(INPUT RECORDS)

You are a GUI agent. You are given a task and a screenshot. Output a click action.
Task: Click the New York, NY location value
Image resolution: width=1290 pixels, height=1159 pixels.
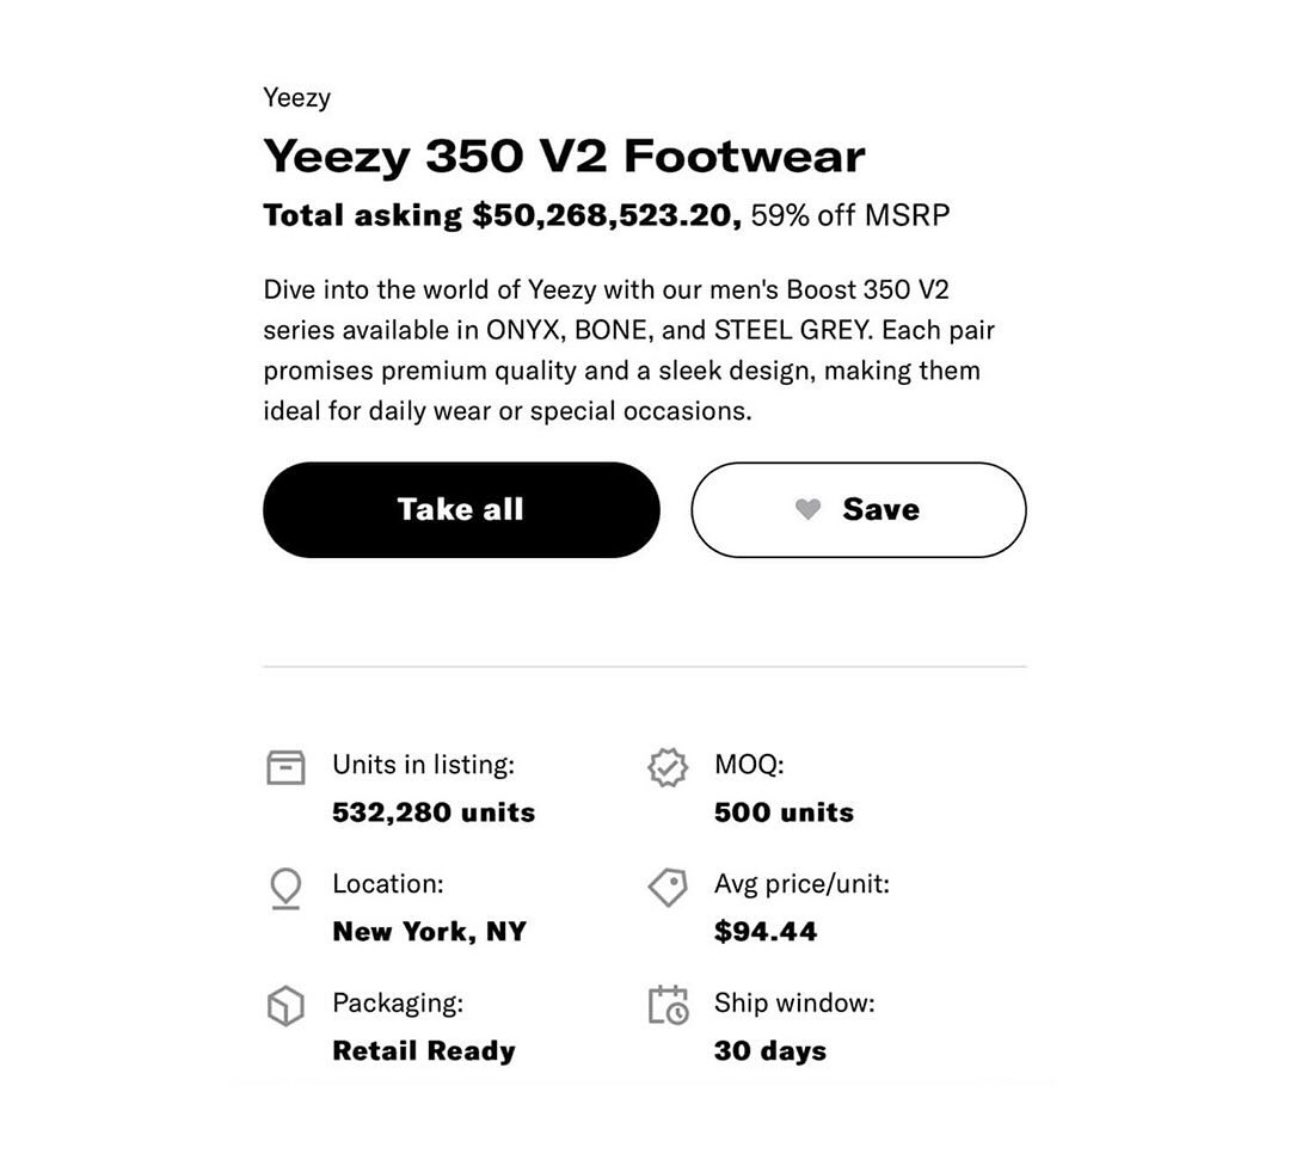click(429, 931)
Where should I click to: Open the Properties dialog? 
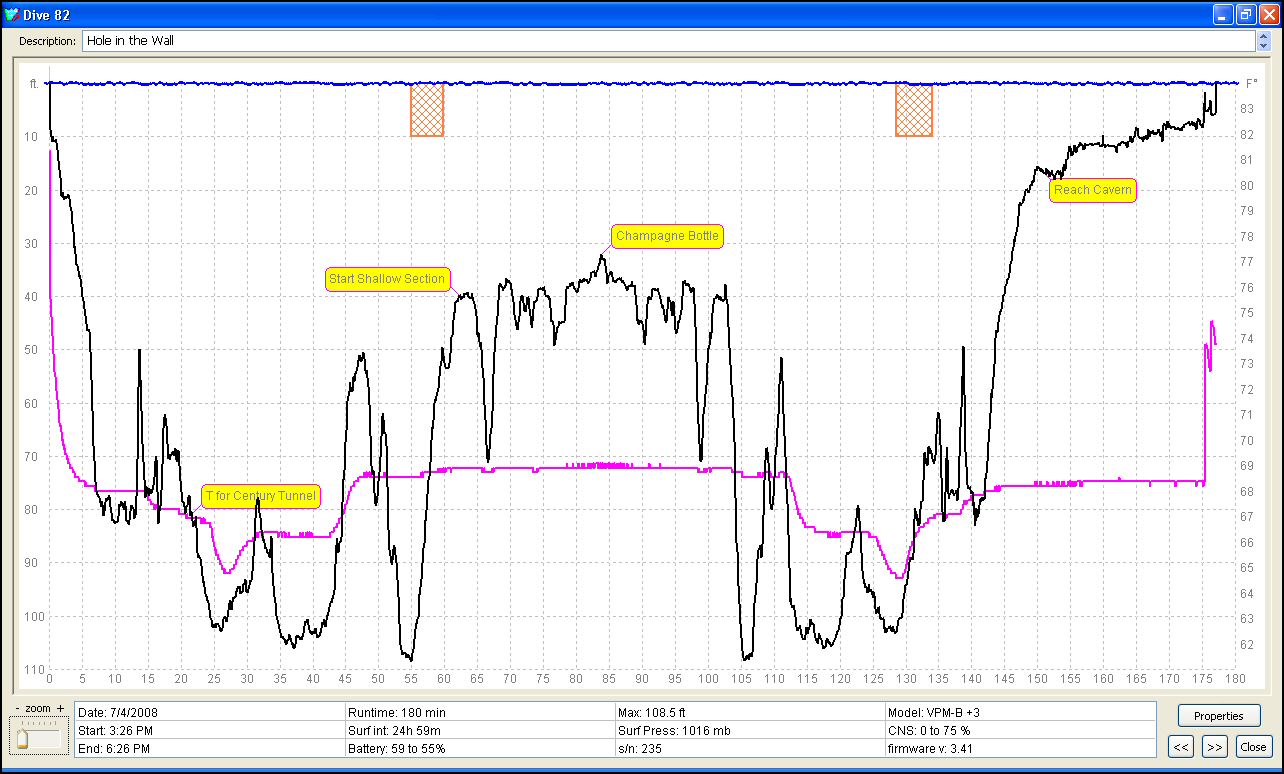pos(1218,716)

(End INPUT RECORDS)

Write every entry out again exactly, dropping the pictures.

## SOLUTION TO THIS EXERCISE
You are a GUI agent. You are given a task and a screenshot. Output a click action.
Task: Click the New York, NY location value
Image resolution: width=1290 pixels, height=1159 pixels.
click(429, 931)
Where should I click to: Open the Properties dialog? 
pos(1218,716)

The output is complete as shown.